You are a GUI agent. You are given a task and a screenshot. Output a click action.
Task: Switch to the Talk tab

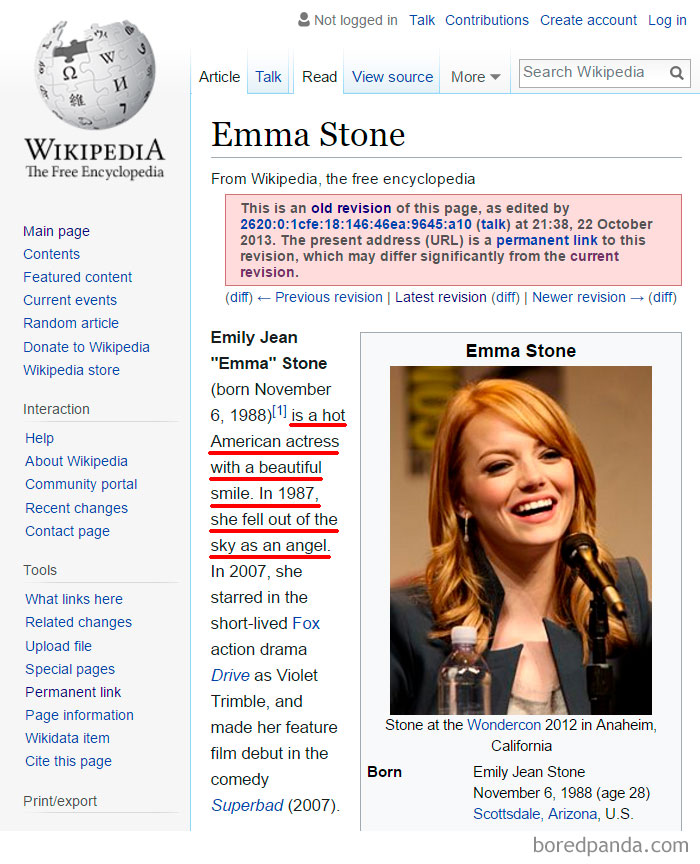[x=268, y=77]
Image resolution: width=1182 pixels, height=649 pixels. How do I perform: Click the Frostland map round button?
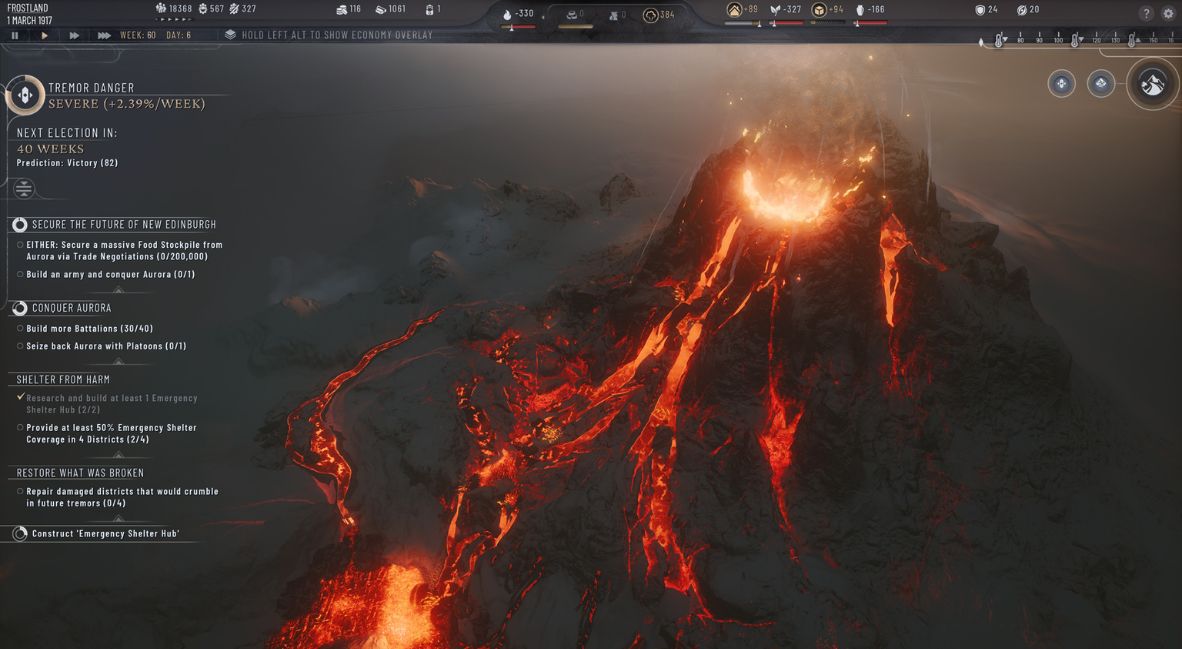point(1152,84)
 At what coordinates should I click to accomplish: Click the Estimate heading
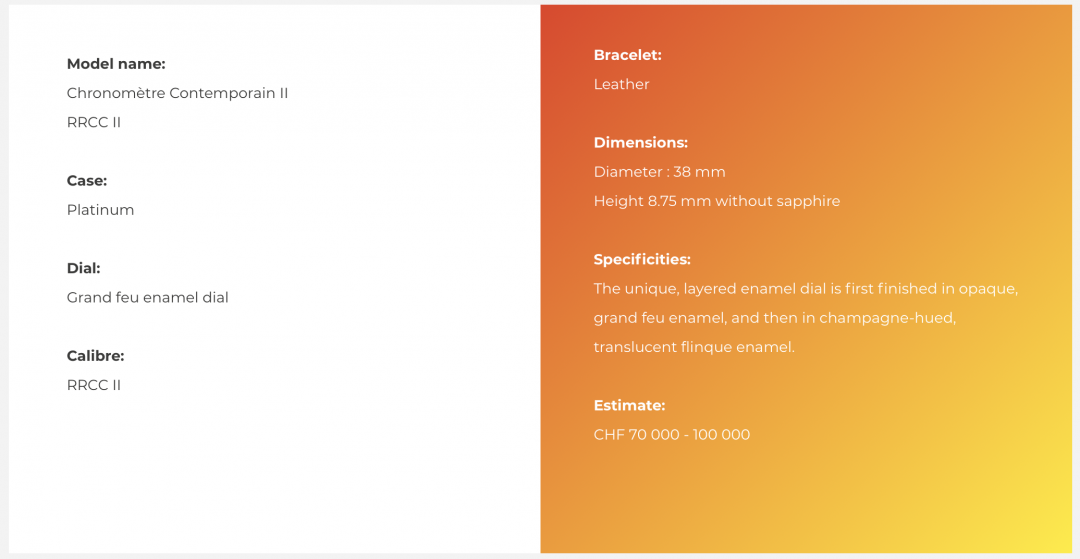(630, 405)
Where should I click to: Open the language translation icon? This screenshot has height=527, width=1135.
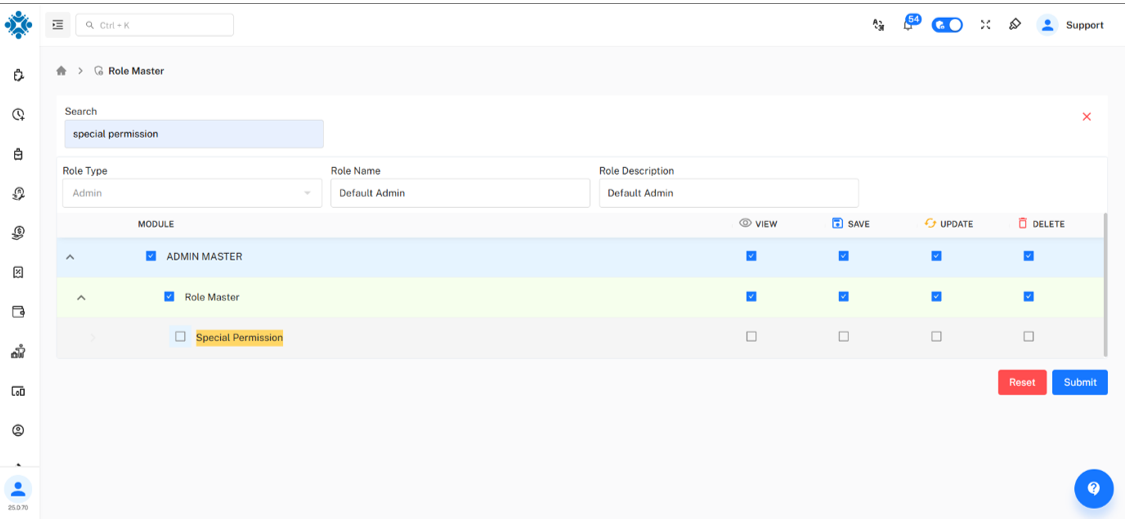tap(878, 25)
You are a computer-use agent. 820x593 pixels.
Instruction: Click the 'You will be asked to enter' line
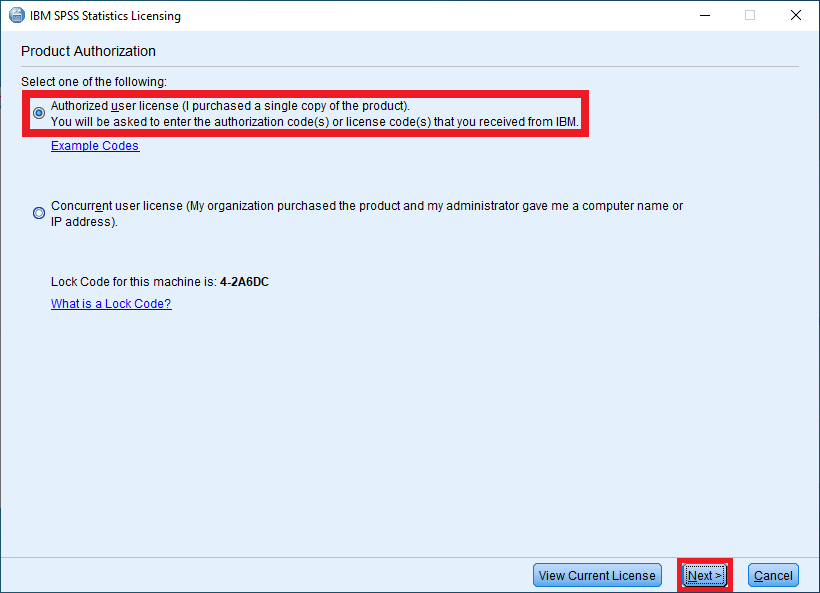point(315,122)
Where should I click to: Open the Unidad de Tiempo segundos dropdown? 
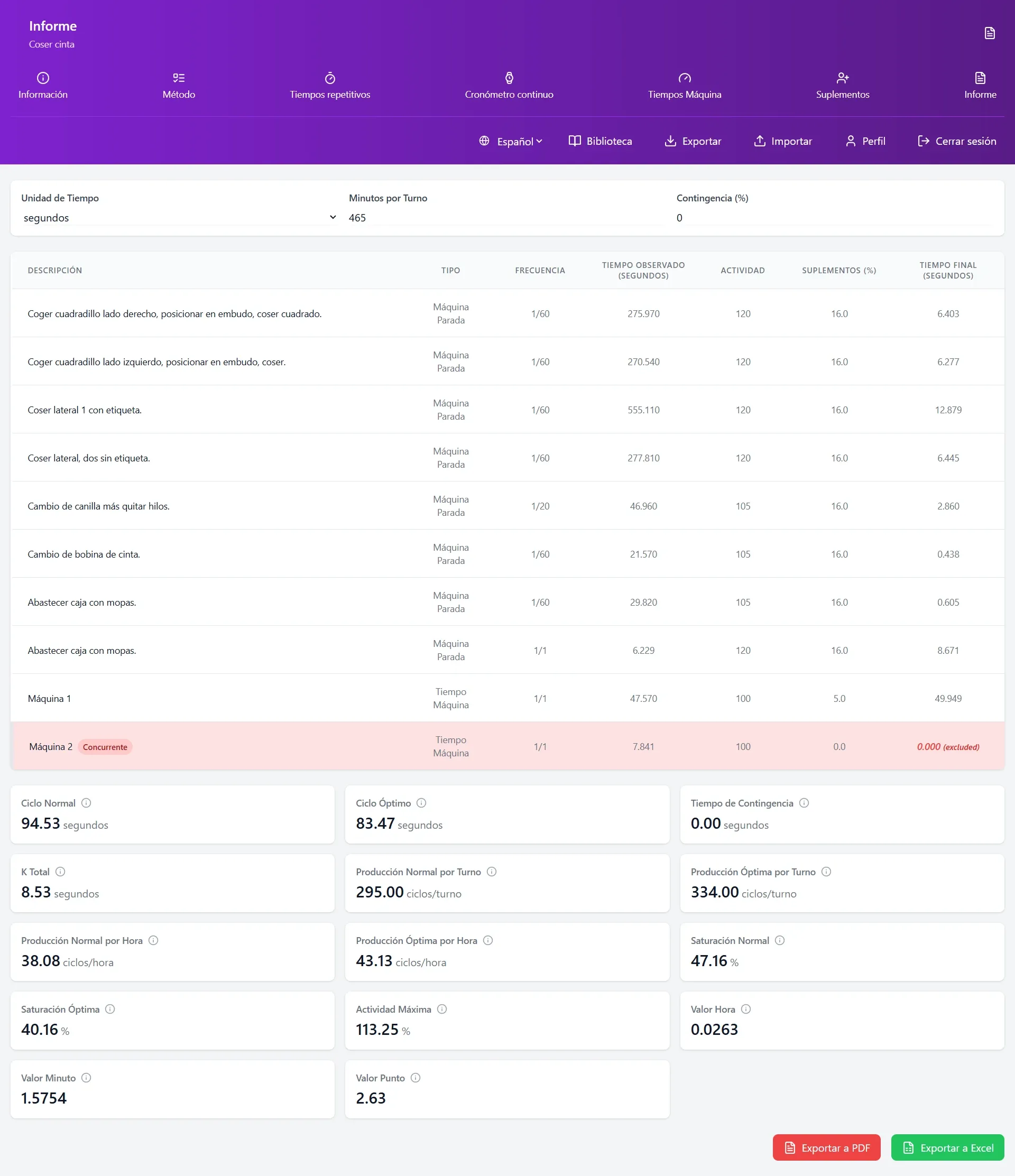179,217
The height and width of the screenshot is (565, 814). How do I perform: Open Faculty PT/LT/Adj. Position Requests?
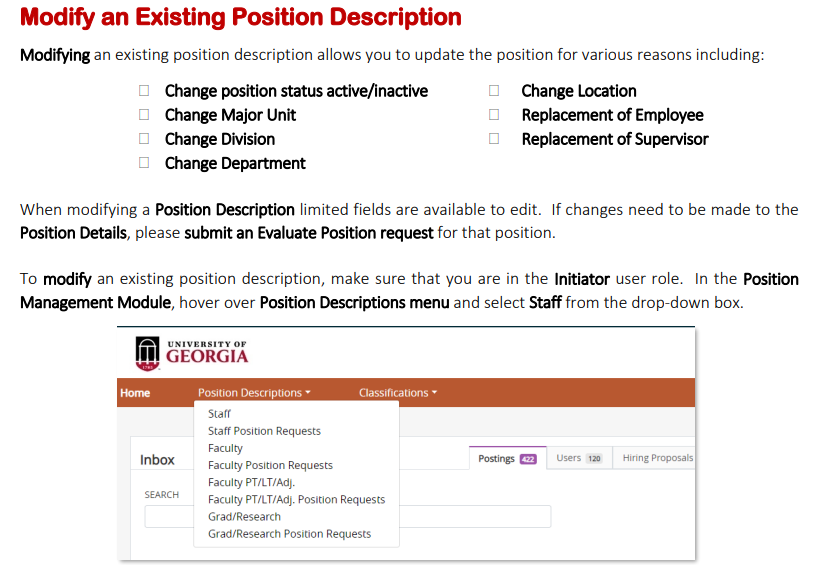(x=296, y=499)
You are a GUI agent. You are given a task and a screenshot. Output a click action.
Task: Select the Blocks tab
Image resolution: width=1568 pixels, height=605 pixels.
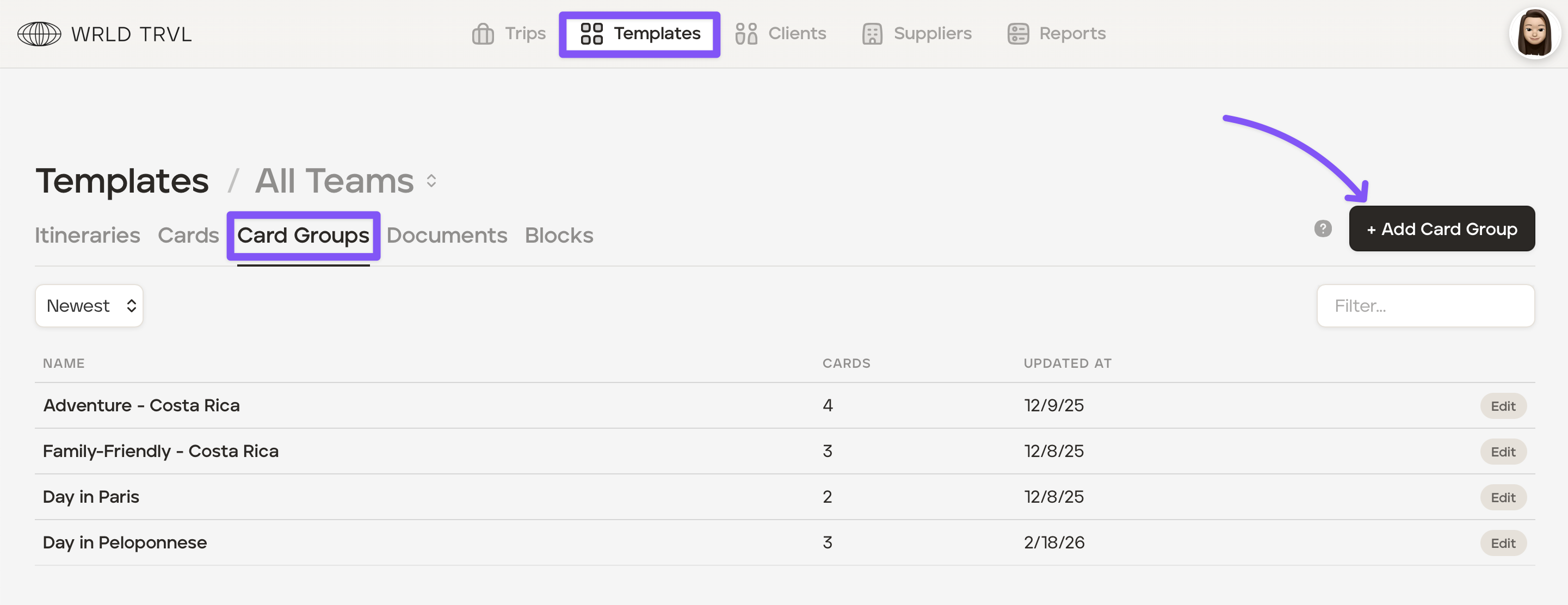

**Assignment:**
Only the lines from the one containing "The height and" through the final line of the data should be given again, exactly and without pictures.

**Result for this exercise:**
The height and width of the screenshot is (565, 814). How do I perform: Open Faculty PT/LT/Adj. Position Requests?
(x=296, y=499)
You are a GUI agent. You are given a task and a screenshot. Output a click action.
Task: Select the Blocks tab
Image resolution: width=1568 pixels, height=605 pixels.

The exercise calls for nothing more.